En 1959 yo tenía 16 años. En España vivíamos oprimidos por una casposa dictadura, que no sabíamos como quitárnosla de encima. Y Cuba era un casino-burdel, mantenido por la dictadura de Batista, para solaz de los ricos estadounidense. Y sí, fuimos muchos los jóvenes demócratas, que sentimos una tremenda emoción, cuando el 1 de Enero, Fidel y sus “barbudos” entraron el La Habana. Colgué como tantos otros, la famosa foto del Che en mi habitación, y ahí la mantuve durante muchos años. Con el tiempo, como otros tantos, aquel sueño se fue al garete. Como casi siempre en la historia, aquella hermosa revolución devino en una atragantante burocracia dictatorial. Se avanzó mucho en servicios sociales, educación, medicina… etc. Pero los derechos humanos, la libertad y el bienestar del pueblo, dejaron mucho que desear. Así que cuando hoy juzgamos al Comandante que acaba de morir ¿a quien juzgamos y en que contexto histórico? ¿al Fidel de 1959 o al de ayer?

Se ha dicho y escrito muchas veces, que no se puede juzgar a toro pasado, sino que hace falta meterse de lleno en la época, en la que se han producido los hechos que pretendemos reconstruir y comprender, en la mentalidad, en los sentimientos, valores, costumbres y convicciones de esa época en cuestión. Ni siquiera el juicio moral, puede prescindir del contexto histórico, de la civilización y del periodo, en el que han tenido lugar los acontecimientos que se valoran: la esclavitud existente en la antigüedad clásica – ha escrito Galli della Loggia – no puede ser acreedora por nuestra parte, del mismo juicio moral que deberíamos emitir, acerca de una esclavitud que se pusiera en práctica hoy en día.

Existen, me parece, dos pecados mortales para cualquier historiador: juzgar anacrónicamente el pasado con categoría actuales, y emitir, acerca de comportamientos del pasado, juicios morales nacidos de la mentalidad de hoy. No sería correcto, por consiguiente, tildar de “injusta” cualquier ley del pasado. Se trataría de una cosa reprobable, sí, pero reprobable hoy, desde nuestras categorías de corrección política, de “bienpensantismo” ideológico.
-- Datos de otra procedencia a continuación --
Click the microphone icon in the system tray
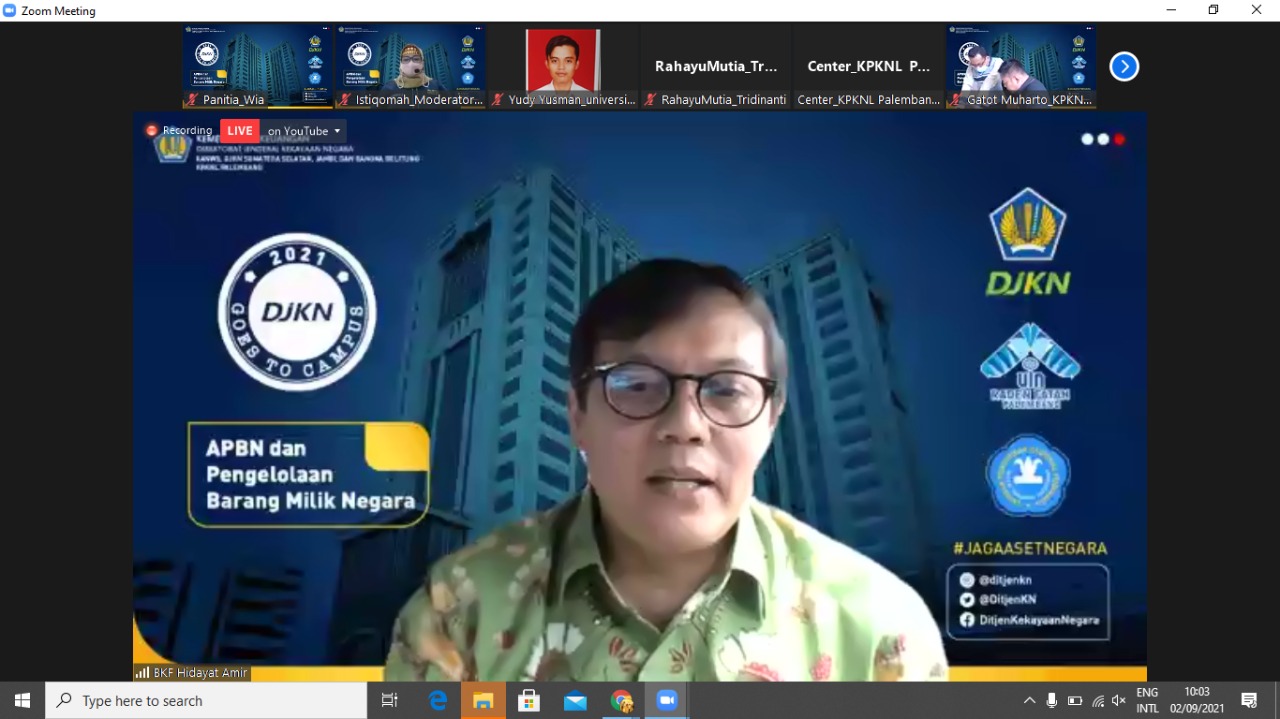This screenshot has width=1280, height=719. point(1051,700)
Parece obvio, como bien advertía Benedetto Croce, que  los historiadores no podemos ser moralistas, y que la historia no puede ser un tribunal, como sucede con frecuencia en debates historiográficos, que se convierten más bien en procesos penales, o en instrumentalizaciones de acontecimientos pasados, para uso de la política del presente. Como escribe Claudio Magris, citando al gran historiador de la escuela de Turín, Franco Venturi, la historia no es un tribunal penal ni moral, sino el intento de comprender cómo y por qué vivieron los hombres, para lo cual es menester, meterse de lleno en la época en la que sucedieron los hechos que se estudian, y comprender la mentalidad de ese tiempo.

Meterse de lleno en la época en la que han tenido lugar los hechos y las potenciales fechorías, como deberíamos hacer todos los historiadores que nos preciemos de serlo, significa reconstruir las posibilidades concretas que, en aquella época y en aquel contexto, se les presentaban a los individuos, a las fuerzas políticas, a las iglesias… Sólo de ese modo se pueden entender, cuales eran los espacios concretos que se ofrecían a la libertad humana.

Solo las iglesias, las religiones, algunos partidos políticos y las filosofías de los  esencialismos, afirman valores absolutos. Para todos ellos, la verdad no está históricamente condicionada, ni es históricamente relativa, sino inmutable; no es hija de su tiempo, sino como dicen: “Mater temporis” (madre del tiempo).

Pues ¡atentos los moralistas de sacristía!